Compare RAID 5, RAID 6, and RAID 10 for your NVR. Get usable capacity, drive count, and rebuild risk analysis — sized for your exact camera configuration.
RAID planning for surveillance is different from general storage. Cameras write continuously 24/7, which stresses RAID 5 rebuild operations differently than office file servers. This calculator computes the required raw storage from your camera specs, then determines how many drives you need under each RAID level to meet your retention target. It also evaluates rebuild risk: large RAID 5 arrays with drives over 8TB have a measurable probability of encountering an Unrecoverable Read Error (URE) during rebuild — and this calculator warns you when you're in that zone.

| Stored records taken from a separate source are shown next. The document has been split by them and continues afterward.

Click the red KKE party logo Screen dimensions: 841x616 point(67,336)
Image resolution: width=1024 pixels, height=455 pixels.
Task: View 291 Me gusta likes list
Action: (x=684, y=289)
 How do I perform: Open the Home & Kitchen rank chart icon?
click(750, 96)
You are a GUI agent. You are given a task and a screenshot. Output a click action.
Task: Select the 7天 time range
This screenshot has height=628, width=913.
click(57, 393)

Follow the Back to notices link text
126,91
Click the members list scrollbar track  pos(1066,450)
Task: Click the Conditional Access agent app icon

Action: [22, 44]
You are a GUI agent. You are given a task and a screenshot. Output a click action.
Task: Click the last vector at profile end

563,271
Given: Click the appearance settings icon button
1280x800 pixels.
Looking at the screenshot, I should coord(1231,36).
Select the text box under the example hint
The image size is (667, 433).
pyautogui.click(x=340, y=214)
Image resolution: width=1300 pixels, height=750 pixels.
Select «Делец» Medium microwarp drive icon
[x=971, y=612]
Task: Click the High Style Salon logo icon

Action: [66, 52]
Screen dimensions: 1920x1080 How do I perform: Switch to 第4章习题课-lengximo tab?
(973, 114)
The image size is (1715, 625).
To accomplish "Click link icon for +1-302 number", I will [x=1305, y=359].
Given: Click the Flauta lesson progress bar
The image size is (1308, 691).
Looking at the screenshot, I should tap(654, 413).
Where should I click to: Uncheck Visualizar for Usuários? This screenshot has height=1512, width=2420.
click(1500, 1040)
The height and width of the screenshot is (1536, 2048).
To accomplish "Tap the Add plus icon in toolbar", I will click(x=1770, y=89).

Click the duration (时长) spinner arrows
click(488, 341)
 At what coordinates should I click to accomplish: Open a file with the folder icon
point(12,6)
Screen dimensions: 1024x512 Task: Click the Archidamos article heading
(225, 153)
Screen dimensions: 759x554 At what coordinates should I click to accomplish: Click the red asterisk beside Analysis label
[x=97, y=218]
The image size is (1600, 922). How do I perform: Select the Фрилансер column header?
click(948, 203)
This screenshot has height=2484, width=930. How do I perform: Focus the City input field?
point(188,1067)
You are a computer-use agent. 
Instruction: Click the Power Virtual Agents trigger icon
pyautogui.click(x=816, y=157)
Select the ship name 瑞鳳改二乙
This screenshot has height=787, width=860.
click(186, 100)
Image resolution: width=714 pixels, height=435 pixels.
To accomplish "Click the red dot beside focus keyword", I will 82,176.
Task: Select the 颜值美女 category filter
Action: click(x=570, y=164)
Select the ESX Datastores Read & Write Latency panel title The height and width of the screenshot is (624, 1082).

RAID 5 is the most common choice for small to medium deployments (4–12 cameras). It provides one drive fault tolerance and uses about 75–80% of raw capacity. RAID 6 is recommended for 16+ cameras or retention periods over 90 days — it survives two simultaneous drive failures, which matters during long rebuild windows. RAID 10 is best for high-performance NVRs with 50+ high-FPS cameras.
It depends on your cameras. As a rough guide: 8 cameras at 4MP H.265 (30-day retention) typically needs 2–4 drives of 4–6TB each in RAID 5. Use this calculator to get the exact drive count for your specific camera mix, resolution, and codec.
SATA hard drives have an Unrecoverable Read Error rate of 1 bit in 10^14 bits read. During a RAID 5 rebuild, the system reads every bit on every remaining drive. For arrays with large drives (8TB+), the probability of hitting a URE during rebuild becomes significant — potentially corrupting the rebuilt array. RAID 6 avoids this problem by tolerating two errors simultaneously.
RAID 5 with N drives wastes exactly 1 drive's worth of capacity for parity. RAID 6 wastes 2 drives. Example: 6 × 8TB drives in RAID 5 gives 40TB usable (83%). The same 6 drives in RAID 6 gives 32TB usable (67%). The extra protection of RAID 6 costs approximately 20% capacity compared to RAID 5.
RAID 0 (striping, no redundancy) is not recommended for surveillance. Any single drive failure causes complete data loss. CCTV storage is legally and operationally critical — the cost of re-recording is far higher than the cost of a few extra drives. Use RAID 5 at minimum.